‘What’s going on in Chicago?’ McDonald’s CEO says Windy City is ‘in crisis’ due to crime

McDonald’s CEO Chris Kempzinski told business leaders of the Economic Club of Chicago at a luncheon on Wednesday that the Windy City “is in crisis.”

With crime reported to have surged 37% since 2021, McDonald’s is having trouble getting its employees to return to the American icon’s Chicago headquarters location, according to the New York Post. In addition, the company has found it increasingly difficult to recruit new workers to the city as news of its devastating wave of violence gains notoriety across America.

There have been increases of 18% in robberies, 28% in burglaries, 65% in thefts, and 66% in motor vehicle thefts year-to-date citywide compared to 2021, according to the Chicago Police Department. Although there have been 15% fewer murders this year compared to last, the number this year, at 479, is 33% above 2019 figures.
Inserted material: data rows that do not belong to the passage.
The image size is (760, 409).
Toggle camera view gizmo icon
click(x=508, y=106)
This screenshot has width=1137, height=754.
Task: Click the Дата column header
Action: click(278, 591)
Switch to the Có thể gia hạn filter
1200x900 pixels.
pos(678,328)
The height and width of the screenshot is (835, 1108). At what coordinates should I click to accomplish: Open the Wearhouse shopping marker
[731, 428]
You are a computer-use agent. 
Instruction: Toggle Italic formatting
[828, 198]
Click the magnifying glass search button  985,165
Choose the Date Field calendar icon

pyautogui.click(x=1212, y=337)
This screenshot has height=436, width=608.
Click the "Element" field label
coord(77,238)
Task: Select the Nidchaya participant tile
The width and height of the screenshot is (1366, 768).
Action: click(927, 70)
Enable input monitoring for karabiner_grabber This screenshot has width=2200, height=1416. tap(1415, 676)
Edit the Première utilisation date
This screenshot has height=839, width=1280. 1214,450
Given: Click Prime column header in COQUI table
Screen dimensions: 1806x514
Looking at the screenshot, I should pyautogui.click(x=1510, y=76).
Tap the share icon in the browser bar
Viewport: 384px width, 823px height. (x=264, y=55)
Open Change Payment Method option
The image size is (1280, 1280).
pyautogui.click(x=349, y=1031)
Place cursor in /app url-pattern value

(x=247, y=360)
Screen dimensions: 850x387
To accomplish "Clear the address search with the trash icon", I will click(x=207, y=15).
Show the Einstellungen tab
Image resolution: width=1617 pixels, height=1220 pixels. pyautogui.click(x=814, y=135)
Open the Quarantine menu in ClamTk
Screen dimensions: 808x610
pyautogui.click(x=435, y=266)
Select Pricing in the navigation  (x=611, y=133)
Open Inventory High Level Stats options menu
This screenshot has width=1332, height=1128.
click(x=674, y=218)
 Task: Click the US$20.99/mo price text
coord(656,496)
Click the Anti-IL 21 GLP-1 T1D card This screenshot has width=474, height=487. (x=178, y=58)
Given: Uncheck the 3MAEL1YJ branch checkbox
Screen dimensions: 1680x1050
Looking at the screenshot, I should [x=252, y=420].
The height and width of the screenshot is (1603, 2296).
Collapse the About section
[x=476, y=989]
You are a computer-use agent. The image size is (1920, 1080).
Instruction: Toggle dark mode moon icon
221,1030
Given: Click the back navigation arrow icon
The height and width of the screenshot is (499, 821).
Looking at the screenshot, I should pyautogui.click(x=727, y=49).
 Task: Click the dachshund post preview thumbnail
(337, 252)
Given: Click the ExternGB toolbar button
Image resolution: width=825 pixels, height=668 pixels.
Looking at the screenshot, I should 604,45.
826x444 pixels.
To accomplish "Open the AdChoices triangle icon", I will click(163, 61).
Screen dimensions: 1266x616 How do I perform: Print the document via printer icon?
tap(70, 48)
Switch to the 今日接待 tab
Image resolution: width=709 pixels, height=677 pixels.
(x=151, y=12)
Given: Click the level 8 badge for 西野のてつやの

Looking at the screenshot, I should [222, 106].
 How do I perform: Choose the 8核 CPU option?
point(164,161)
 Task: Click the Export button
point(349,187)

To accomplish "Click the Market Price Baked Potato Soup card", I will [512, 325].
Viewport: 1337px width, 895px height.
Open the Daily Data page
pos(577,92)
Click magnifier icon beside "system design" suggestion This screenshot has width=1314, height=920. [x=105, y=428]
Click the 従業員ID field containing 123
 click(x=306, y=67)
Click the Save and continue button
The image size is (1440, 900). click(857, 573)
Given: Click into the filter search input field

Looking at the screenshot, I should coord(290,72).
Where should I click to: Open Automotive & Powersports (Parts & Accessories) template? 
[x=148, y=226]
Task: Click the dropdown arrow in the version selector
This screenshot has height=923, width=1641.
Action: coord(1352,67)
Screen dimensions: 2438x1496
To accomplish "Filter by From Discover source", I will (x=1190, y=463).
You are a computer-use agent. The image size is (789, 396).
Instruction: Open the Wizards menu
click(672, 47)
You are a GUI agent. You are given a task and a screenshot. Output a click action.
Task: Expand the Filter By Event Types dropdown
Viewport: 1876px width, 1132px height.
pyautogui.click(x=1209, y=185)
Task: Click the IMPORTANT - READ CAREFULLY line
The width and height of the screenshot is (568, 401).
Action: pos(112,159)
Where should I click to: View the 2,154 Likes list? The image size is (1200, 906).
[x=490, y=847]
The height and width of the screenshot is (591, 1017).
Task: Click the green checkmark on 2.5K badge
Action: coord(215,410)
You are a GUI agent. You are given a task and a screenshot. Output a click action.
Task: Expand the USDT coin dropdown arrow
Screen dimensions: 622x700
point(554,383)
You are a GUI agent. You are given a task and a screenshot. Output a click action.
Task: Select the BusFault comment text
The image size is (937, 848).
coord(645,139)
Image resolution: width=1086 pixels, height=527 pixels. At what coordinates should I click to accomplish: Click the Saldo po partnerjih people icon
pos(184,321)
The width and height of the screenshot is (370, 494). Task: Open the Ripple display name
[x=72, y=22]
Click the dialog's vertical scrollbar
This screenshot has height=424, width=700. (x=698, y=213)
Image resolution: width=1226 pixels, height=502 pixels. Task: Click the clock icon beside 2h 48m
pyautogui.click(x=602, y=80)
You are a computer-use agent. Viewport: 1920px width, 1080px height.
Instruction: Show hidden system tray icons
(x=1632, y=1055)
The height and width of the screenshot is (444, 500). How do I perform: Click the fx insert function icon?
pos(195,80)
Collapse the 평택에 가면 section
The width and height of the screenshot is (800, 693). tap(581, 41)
“Everywhere I go, I’m confronted by the same question: ‘What’s going on in Chicago?’” Kempczinski reportedly told the Economic Club. “There is a general sense out there that our city is in crisis.”

McDonald’s had moved its headquarters in 1971 from Chicago to the Oak Brook suburb, where it remained until returning to downtown Chicago in 2018, brandishing a new $250 million facility. Kempczinski reportedly stated that McDonald’s is not planning to move the HQ from Chicago despite the carnage around it, and in fact, the company recently announced a new innovation center planned for the nearby West Loop area.

According to McDonald’s, the company generated $2 billion for the Cook County economy.

Kempczinski urged government officials to take heed of departures by major companies that pulled up stakes and moved out of Chicago due to similar concerns about crime, according to the Post.

“We see every single day in our restaurants what’s happening at society at large,” said Kempczinski, a Chicago resident.

“It’s not going to be something that McDonald’s can solve on its own. We need to be able to do it with the public sector as well,” he continued.

Other large American companies have recently “seen the dark,” and announced plans to exit Chicagoland for greener pastures in states with likely fewer green mandates.

Boeing in 2001 moved its headquarters from its longtime home Seattle, Washington to Chicago. It wants out already, announcing in May of this year that it is relocating to Arlington, Virginia, a suburb of Washington, D.C.

The $51 billion hedge fund Citadel, led by billionaire investor Ken Griffin, announced in June that it would escape to  the Free State of Florida and the more welcoming city of Miami, which has reported extremely low crime and murder rates this year, with just 52 murders as of August 21, down 22.4% from 2021. Miami, it just so happens, is run by the no-nonsense police-friendly Republican administration of Francis X. Suarez.

Another American icon corporation, Caterpillar, announced in June that it would be bulldozing its way out of Chicagoland’s morass for the Free State of Texas and the Dallas metropolitan area. The company had moved to the Chicago suburb of Deerfield just five years ago from its longtime home in Peoria, Illinois. Now it wants out.

Chicago isn’t the only area to experience the Democratic doldrums. According to Chicago’s WTTW, “A handful of technology companies have also recently shifted their headquarters from California’s Silicon Valley to Texas. Tesla and Oracle have moved to Austin, while Hewlett-Packard Packard Enterprises is now in Spring, Texas, outside Houston.”

Earlier this month, McDonald’s USA President Joe Erlinger slammed a proposal in California that could set minimum wages for fast-food workers as high as $22/hour next year in that state.